Set exercise A:
Copy the whole forum thread about a problematic player, word for word.

>> BEGIN Article

Problematic player -- HELP!

You have already received some excellent advice here.

Make sure the group is on your side, and if not, find out why not? I assume this is a circle of friends - it would be a lot easier if everyone was on board.

I'm guessing this is a group of fairly young people playing - we old buzzards usually do not put up with that kind of stuff.
 

log in or register to remove this ad

Yeah, but once the storm is over you can actually try to enjoy the game. :)

If you took a secret vote, would everybody else vote him off the island?

Don't make the group suffer because one person always wants to disrupt the game.
 

Was gonna sleep on this and reply tomorrow, but I don't need to.

We need to hear more about his point of view. He could be somebody who's feeling railroaded by the plot and wants to explore the interesting aspects of intraparty conflict, playing someone who is morally different from the others in order to come at a problem from different angles. In movies and comic books, characters of radically different morals are forced to work together, and while some of them try to screw the others over, it always works out in the end.

In a game, it doesn't always come out that way. He could think he's making things more interesting -- not that he's screwing things up, just that he's making things interesting -- while never realizing that he's messing up everyone's experience.

Talk to the group in private. Get a real feel for it. See what the group concensus is. Then talk to him. Maybe the group surprises you. Maybe they find it fun or interesting. Maybe this really is just your problem (not saying it is, but it is a possibility). Make sure that you know that everyone is feeling this way, and then go to him with that.

If he doesn't like it, then he's in the wrong group.

The in-game option would be to try an all-evil campaign. Take the clamps off everyone else. Will he play a paladin to be different, or is his "I am different and special" really just "I have antisocial tendencies that I let out through my games"? The latter is not necessarily bad, but it sounds like a very different type of game than the one you want to have.

So see what the group wants, weigh it against what he wants and what you want, and go from there.

>> END Article
>> BEGIN Working data

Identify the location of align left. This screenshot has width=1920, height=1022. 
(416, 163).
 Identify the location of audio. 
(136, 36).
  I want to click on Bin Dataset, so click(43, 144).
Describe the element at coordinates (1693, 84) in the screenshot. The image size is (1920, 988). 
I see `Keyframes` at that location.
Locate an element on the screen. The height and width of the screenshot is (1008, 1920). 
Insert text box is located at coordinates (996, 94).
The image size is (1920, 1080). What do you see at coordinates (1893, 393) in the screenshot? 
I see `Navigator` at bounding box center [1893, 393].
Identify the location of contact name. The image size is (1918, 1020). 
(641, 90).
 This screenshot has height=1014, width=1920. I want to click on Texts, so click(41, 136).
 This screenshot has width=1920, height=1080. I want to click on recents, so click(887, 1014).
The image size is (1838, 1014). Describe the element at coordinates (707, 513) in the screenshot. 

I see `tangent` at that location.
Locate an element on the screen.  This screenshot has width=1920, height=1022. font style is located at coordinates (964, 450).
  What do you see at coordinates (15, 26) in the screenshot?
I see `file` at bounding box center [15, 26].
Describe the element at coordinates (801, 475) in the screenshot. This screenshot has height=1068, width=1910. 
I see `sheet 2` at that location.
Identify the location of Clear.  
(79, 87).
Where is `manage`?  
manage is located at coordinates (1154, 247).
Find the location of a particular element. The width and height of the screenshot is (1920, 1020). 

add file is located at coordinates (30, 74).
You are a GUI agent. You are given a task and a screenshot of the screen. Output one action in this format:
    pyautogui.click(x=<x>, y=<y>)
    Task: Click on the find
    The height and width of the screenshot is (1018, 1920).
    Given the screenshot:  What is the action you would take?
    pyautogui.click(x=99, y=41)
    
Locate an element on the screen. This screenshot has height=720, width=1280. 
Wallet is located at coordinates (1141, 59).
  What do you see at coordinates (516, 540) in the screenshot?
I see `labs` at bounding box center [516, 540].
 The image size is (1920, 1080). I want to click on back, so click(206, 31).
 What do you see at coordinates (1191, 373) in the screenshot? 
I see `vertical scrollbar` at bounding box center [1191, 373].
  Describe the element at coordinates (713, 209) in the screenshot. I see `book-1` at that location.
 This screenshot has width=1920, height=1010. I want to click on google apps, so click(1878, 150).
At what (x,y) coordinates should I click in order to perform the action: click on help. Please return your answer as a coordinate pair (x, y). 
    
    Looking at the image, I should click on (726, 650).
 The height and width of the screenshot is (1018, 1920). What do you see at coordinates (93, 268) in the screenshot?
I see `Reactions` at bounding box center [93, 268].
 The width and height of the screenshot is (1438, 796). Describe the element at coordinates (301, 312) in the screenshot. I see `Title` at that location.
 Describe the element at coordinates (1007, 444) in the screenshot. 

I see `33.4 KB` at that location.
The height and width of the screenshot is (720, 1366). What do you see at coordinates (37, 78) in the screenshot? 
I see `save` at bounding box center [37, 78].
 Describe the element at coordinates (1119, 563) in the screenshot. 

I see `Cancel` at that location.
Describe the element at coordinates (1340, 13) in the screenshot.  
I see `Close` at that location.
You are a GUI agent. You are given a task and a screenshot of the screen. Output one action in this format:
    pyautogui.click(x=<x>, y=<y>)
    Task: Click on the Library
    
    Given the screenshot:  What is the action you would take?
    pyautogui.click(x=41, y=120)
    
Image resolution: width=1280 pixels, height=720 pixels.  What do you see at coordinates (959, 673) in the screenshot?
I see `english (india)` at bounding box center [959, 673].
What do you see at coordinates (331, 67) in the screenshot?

>> END Working data

Set exercise B:
In the listing, repeat word for word only the stretch from the line containing "The image size is (1838, 1014)." through the line containing "manage is located at coordinates (1154, 247).".

Complete response A:
Problematic player -- HELP!

You have already received some excellent advice here.

Make sure the group is on your side, and if not, find out why not? I assume this is a circle of friends - it would be a lot easier if everyone was on board.

I'm guessing this is a group of fairly young people playing - we old buzzards usually do not put up with that kind of stuff.
 

log in or register to remove this ad

Yeah, but once the storm is over you can actually try to enjoy the game. :)

If you took a secret vote, would everybody else vote him off the island?

Don't make the group suffer because one person always wants to disrupt the game.
 

Was gonna sleep on this and reply tomorrow, but I don't need to.

We need to hear more about his point of view. He could be somebody who's feeling railroaded by the plot and wants to explore the interesting aspects of intraparty conflict, playing someone who is morally different from the others in order to come at a problem from different angles. In movies and comic books, characters of radically different morals are forced to work together, and while some of them try to screw the others over, it always works out in the end.

In a game, it doesn't always come out that way. He could think he's making things more interesting -- not that he's screwing things up, just that he's making things interesting -- while never realizing that he's messing up everyone's experience.

Talk to the group in private. Get a real feel for it. See what the group concensus is. Then talk to him. Maybe the group surprises you. Maybe they find it fun or interesting. Maybe this really is just your problem (not saying it is, but it is a possibility). Make sure that you know that everyone is feeling this way, and then go to him with that.

If he doesn't like it, then he's in the wrong group.

The in-game option would be to try an all-evil campaign. Take the clamps off everyone else. Will he play a paladin to be different, or is his "I am different and special" really just "I have antisocial tendencies that I let out through my games"? The latter is not necessarily bad, but it sounds like a very different type of game than the one you want to have.

So see what the group wants, weigh it against what he wants and what you want, and go from there.

Complete response B:
The image size is (1838, 1014). Describe the element at coordinates (707, 513) in the screenshot. 

I see `tangent` at that location.
Locate an element on the screen.  This screenshot has width=1920, height=1022. font style is located at coordinates (964, 450).
  What do you see at coordinates (15, 26) in the screenshot?
I see `file` at bounding box center [15, 26].
Describe the element at coordinates (801, 475) in the screenshot. This screenshot has height=1068, width=1910. 
I see `sheet 2` at that location.
Identify the location of Clear.  
(79, 87).
Where is `manage`?  
manage is located at coordinates (1154, 247).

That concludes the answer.